=== Begin Enclosure ===

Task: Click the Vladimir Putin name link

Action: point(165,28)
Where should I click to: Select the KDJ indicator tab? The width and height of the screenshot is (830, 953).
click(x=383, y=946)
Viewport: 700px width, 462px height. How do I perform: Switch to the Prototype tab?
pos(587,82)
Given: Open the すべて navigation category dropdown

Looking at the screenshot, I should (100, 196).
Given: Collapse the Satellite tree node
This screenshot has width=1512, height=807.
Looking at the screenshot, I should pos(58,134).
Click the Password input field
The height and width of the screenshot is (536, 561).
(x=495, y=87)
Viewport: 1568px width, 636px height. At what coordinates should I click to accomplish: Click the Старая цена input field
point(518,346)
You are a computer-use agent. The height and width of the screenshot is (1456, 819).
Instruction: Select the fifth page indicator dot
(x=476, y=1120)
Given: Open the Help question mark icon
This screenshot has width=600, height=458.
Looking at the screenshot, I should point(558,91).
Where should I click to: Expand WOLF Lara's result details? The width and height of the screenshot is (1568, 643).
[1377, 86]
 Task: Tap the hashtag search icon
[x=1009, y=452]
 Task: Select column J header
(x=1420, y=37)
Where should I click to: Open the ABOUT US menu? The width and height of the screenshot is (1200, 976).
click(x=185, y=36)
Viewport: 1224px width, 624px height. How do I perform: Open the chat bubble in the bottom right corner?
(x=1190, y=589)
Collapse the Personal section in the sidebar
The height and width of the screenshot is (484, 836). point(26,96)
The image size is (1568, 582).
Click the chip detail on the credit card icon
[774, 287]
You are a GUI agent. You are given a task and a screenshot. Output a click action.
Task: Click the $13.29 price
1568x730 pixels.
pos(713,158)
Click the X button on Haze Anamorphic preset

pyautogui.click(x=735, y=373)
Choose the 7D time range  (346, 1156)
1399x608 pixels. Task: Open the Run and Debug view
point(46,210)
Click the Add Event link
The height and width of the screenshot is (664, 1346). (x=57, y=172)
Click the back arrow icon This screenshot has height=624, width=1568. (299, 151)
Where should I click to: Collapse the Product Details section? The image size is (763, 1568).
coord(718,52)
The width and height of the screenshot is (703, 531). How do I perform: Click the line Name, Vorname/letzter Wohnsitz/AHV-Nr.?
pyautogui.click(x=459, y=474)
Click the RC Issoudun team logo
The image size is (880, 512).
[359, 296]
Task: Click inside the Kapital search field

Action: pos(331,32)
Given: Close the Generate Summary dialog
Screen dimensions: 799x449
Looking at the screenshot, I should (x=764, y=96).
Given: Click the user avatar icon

=== End Enclosure ===

- _WHAT YOU ARE ASKED TO DO_:
Take the line containing "Screen dimensions: 799x449" and every line after it up to the last line of the listing, and output them exactly, with nothing else.

- _SOLVED EXERCISE_:
Screen dimensions: 799x449
Looking at the screenshot, I should (x=764, y=96).
Given: Click the user avatar icon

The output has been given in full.